Падре Анхель не видел лица доктора Хиральдо, но представил себе, как тот улыбается за проволочной сеткой окна. Честно говоря, он не помнил тех фотографий, хотя не сомневался, что видел их.
– Загляните в комнату перед приемной.
Падре Анхель толкнул затянутую сеткой дверь.
На циновке лежало существо неопределенного пола – кости, обтянутые желтой кожей. Прислонившись спиной к перегородке, сидели двое мужчин и женщина. Хотя никакого запаха падре не ощутил, он подумал, что от этого существа должно исходить невыносимое зловоние.
– Кто это? – спросил он.
– Мой сын, – ответила женщина. И, словно извиняясь, сказала: – Два года у него кровавый понос.
Не шевелясь, больной скосил глаза в сторону двери. Падре охватили жалость и скорбь.
– Чем вы его лечите? – спросил он.
– Даем ему зеленые бананы, – ответила женщина. – Ему не нравятся – а ведь они так хорошо крепят.
– Вам следовало бы принести его на исповедь, – сказал падре, но слова его прозвучали не слишком убедительно.
Он тихо закрыл за собой дверь и, приблизив лицо к металлической сетке окна, чтобы лучше разглядеть доктора, царапнул по ней ногтем.
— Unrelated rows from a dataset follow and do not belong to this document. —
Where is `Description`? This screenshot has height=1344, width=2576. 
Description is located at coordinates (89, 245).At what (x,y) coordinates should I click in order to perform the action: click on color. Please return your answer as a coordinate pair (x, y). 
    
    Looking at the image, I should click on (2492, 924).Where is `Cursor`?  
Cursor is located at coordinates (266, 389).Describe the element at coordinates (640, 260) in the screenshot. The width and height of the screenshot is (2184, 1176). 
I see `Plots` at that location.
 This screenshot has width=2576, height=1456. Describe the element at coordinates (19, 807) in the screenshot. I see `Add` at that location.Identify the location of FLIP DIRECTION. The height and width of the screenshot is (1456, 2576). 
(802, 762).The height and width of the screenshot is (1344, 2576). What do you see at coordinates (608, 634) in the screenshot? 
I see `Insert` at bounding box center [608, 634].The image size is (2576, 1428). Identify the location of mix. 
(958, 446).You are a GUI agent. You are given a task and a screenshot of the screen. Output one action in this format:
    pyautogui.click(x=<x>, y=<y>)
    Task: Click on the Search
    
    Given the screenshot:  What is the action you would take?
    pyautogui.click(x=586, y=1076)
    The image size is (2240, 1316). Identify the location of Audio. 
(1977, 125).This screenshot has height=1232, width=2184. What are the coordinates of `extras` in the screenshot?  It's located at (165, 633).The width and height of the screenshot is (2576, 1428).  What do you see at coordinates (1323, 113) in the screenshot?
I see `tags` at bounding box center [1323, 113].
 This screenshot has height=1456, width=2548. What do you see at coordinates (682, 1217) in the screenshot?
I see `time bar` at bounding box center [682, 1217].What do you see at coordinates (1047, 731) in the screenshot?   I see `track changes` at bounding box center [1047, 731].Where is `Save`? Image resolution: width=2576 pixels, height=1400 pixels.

Доктор Хиральдо растирал нечто в ступке.
– Что у него? – спросил падре.
– Я еще его не осматривал, – ответил врач. И добавил, словно размышляя: – Вот какие вещи, падре, по воле Господа происходят с людьми.
Замечание это падре Анхель оставил без ответа и только сказал:
– Много я перевидал на своем веку мертвецов, но этот бедный юноша больше похож на мертвого, чем мертвец.
Он попрощался. Судов у причала уже не было. Начинало смеркаться. Падре Анхель отметил про себя, что после того, как он увидел больного, состояние его духа ухудшилось. Вдруг он спохватился, что опаздывает, и заспешил к полицейскому участку.
Скорчившись, сжав голову ладонями, алькальд сидел на раскладном стуле.
– Добрый вечер, – медленно сказал падре.
Алькальд обратил к нему лицо, и падре содрогнулся при виде его красных от отчаяния глаз. Одна щека у алькальда была чистая и свежевыбритая, а другая – в зарослях щетины и вымазана пепельно-серой мазью. Со стоном он прорычал:
– Я застрелюсь, святой отец!
Падре Анхель застыл, ошеломленный.
– Вы травите себя, принимая столько анальгетиков, – сказал он.
Под грохот толстой подошвы алькальд подбежал к стене и, вцепившись обеими руками в волосы, принялся биться головой. Падре еще никогда не доводилось быть свидетелем таких проявлений физической боли.
– Проглотите в таком случае еще две таблетки, – посоветовал он, сознавая, что совет его нелогичен от растерянности и бессилия, – не умрете же вы еще от двух обезболивающих.
Он всегда терялся перед человеческой болью – слишком ясно он сознавал свою полную перед ней беспомощность. В поисках таблеток падре обвел взглядом всю большую полупустую комнату. У стен стояли полдюжины табуреток с кожаными сиденьями и застекленный шкаф, набитый пыльными бумагами, а на гвозде висела литография с изображением президента республики. Таблеток он не увидел – только целлофановые обертки, валяющиеся на полу.
– Где они у вас могут быть? – спросил, уже отчаявшись найти таблетки, падре.
– Они на меня больше не действуют, – простонал алькальд.
Алькальда передернуло, и на падре Анхеля надвинулось огромное безобразное лицо.
– Черт, черт подери, блудный род! – крикнул алькальд. – Ведь я уже говорил – отцепитесь от меня!
И, подняв над головой табуретку, со всей яростью отчаяния швырнул ее в застекленный шкаф. Падре Анхель осознал, что произошло, лишь после того как посыпался стеклянный град и из облака пыли вынырнул, словно привидение, алькальд. Абсолютная тишина воцарилась на какое-то мгновение.